*** TEXT PROVIDED ***

The state government has overseen the deaths of more than 50,000 Texans from COVID-19, and has now executed a person on the same day as it enacted the anti-abortion law. The government has no moral standing whatsoever to be claiming to care about the lives of anyone.

The legislation allows for civil charges and a $10,000 fine to be brought against those providing abortions after the detection of a “fetal heartbeat.” This also applies to anyone connected to the abortion, including anyone who “knowingly engages in conduct that aids or abets the performance or inducement of an abortion, including paying for or reimbursing the costs of an abortion through insurance or otherwise,” opening the door for a flood of lawsuits by conservative activists and anti-abortion organizations. This threatens already heavily defunded abortion clinics with bankruptcy as well as most who are seeking abortions, with Texas abortion funds decrying the bill as a clear effort to put their organizations and affiliates in legal jeopardy.

Amanda Williams, an executive director of one of these funds—the Lilith Fund—stated to CNN that “If we were to be hit by frivolous lawsuits left and right, I mean, this would really prevent us from doing our work in a lot of ways,” noting that no legal budget existed in the fund.

The reason for the provisions in the law that allow for civil suits against those connected to abortions was elaborated by State Senator Hughes, who stated it was “to encourage people to bring these claims. So the Legislature has made it, has determined that illegal abortions should be discouraged, and so enabling private citizens to bring those suits is one way to do that.” He also stated that it was calculated to be useful against higher court challenges.

Texas joins 13 other states, including South Carolina, Oklahoma, Idaho, Ohio, and Tennessee, where “fetal heartbeat” abortion bans have been signed into law, though none of them have yet taken effect. The bills are part of an obvious attempt to overturn the landmark 1973 Supreme Court decision in Roe v. Wade that established the legality of abortion under the 14th Amendment.

Underlying the seriousness of the attacks on abortion, the 6–3 extreme-right majority Supreme Court, led by the far-right Amy Coney Barrett, who is against abortion, has elected to take up a 2018 Mississippi anti-abortion law that limits abortions to up to 15 weeks after being struck down by a federal judge in Mississippi in 2018 and being upheld in 2019 by the Fifth US Circuit Court of Appeals, with the case scheduled to start in October and end in June 2022.

*** SOURCE MATERIAL ***

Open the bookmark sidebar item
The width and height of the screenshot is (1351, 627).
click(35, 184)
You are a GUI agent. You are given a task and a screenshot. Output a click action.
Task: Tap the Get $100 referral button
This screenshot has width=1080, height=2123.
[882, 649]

***

WORK INSTRUCTION A:
According to the article on the Texas abortion law, why does the law allow civil suits against those connected to abortions? Answer in one to three sentences.
WORK INSTRUCTION B:
Pick up the article on the Texas abortion law after its last sentence and continue it.
The rows come from a separate source, unrelated to the article on the Texas abortion law.

ANSWER BOX A:
State Senator Hughes said the provisions were meant to encourage people to bring these claims. The Legislature had determined that illegal abortions should be discouraged, and letting private citizens bring suits is one way to do that. He added that the provisions were also calculated to be useful against higher court challenges.

ANSWER BOX B:
The Associated Press (AP) reports that the concept of “fetal heartbeat” was coined by Ohio anti-abortion activist Janet Folger Porter. The notion advanced by conservative activists of “fetal heartbeat” conflicts with medical science, conflating embryonic heartbeat with that of a fully formed child that can survive outside of its mother. Dr. Michael Cackovic, a maternal fetal medicine specialist, explained to the AP that “heartbeat laws” utilize “our amazing technological advances” that allow the detection of embryonic cardiac activity “and nothing else.” Cackovic also stated, referring to the “flutter” described by anti-abortion activists like Porter who claim “abortion stops a beating heart,” that “you cannot hear this ‘flutter,’ it is only seen on ultrasound.”

A 2013 study from the University of Leeds found that while four chambers could be identified as early as the eighth week of pregnancy, this remained a “disorganized jumble of tissues” until at least the 20th week. A guide from the British National Health Service states that only babies born at 24 weeks have a chance of survival, while those before “this time cannot live because their lungs and other vital organs are not developed enough.”

A parent information guide for babies born 20 to 22 weeks old by the South Australian Department of Health notes that “A normal pregnancy lasts for about 40 weeks. Babies born after only 20 to 22 weeks are so small and fragile that they usually do not survive.” It continues to point out that “Their lungs, heart and brain are not ready for them to live outside the womb.” The implication of this is that at this stage the fetus cannot be considered a child, as it lacks the developmental characteristics that set a fetus apart from a child—sufficient development of the brain, lungs, and heart such that it can exist independent of the mother.